** Opening MATERIAL PROVIDED block **

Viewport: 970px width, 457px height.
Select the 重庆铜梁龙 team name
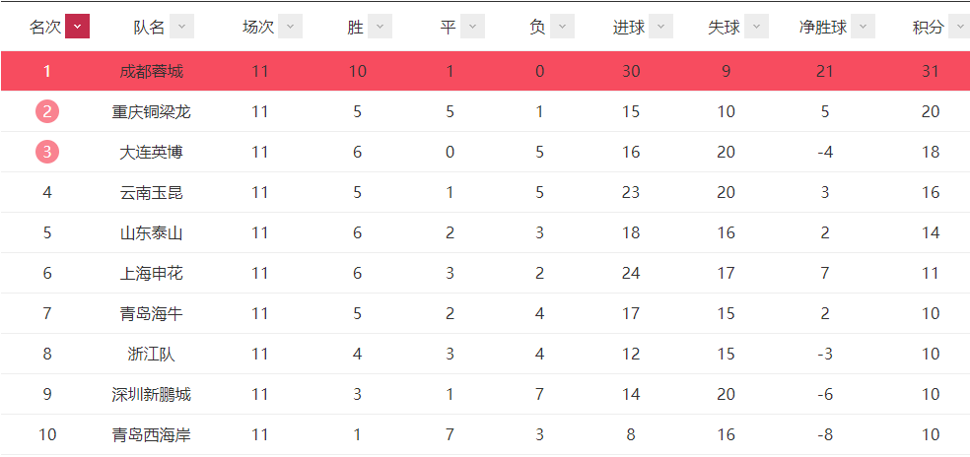tap(152, 112)
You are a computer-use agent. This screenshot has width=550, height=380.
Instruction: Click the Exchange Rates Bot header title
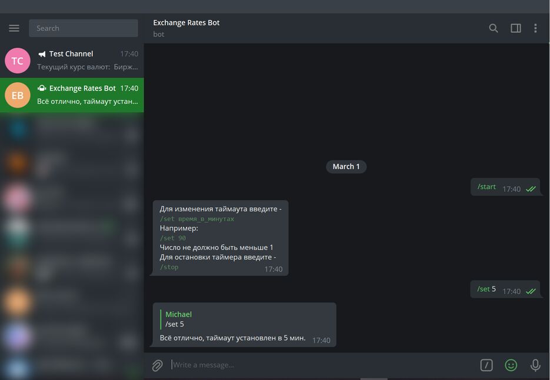(186, 23)
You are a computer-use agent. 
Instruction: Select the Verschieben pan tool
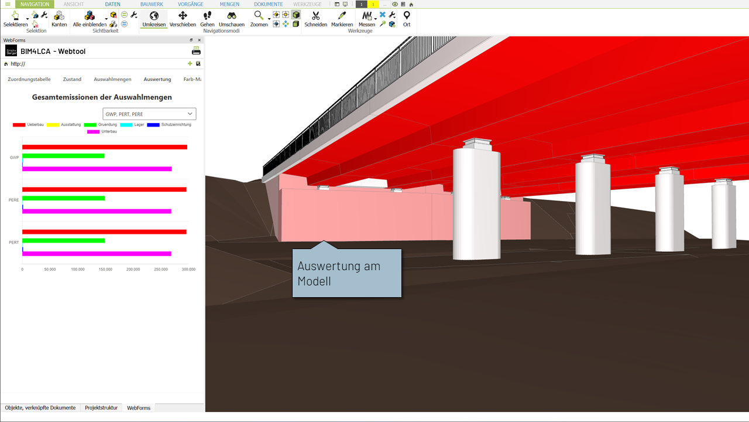coord(183,19)
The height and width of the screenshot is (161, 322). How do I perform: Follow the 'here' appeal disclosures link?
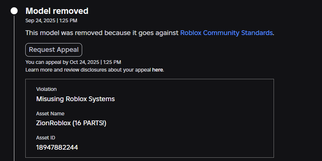(157, 70)
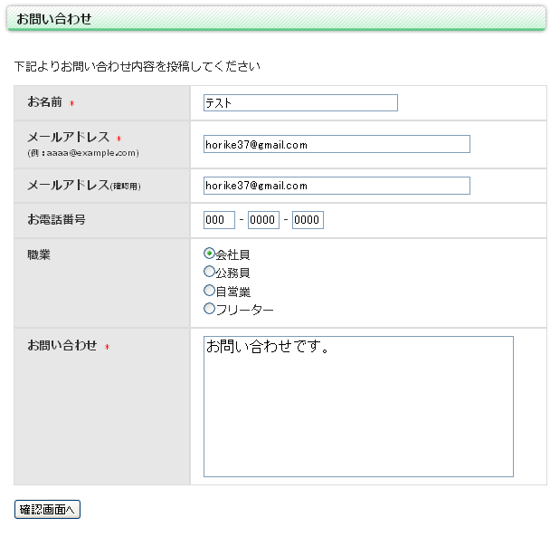Focus the last phone number box
Image resolution: width=550 pixels, height=537 pixels.
tap(308, 221)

** Closing MATERIAL PROVIDED block **

= PROBLEM TO SOLVE =
Could you repeat every entry above exactly, with each picture omitted?

= ANSWER BOX =
Viewport: 970px width, 457px height.
Select the 重庆铜梁龙 team name
tap(152, 112)
You are a computer-use agent. This screenshot has width=550, height=380.
Instruction: Click the Exchange Rates Bot header title
(186, 23)
You are a computer-use agent. 
Instruction: Select the Verschieben pan tool
coord(183,19)
The height and width of the screenshot is (161, 322). How do I perform: Follow the 'here' appeal disclosures link?
(157, 70)
Focus the last phone number box
Image resolution: width=550 pixels, height=537 pixels.
tap(308, 221)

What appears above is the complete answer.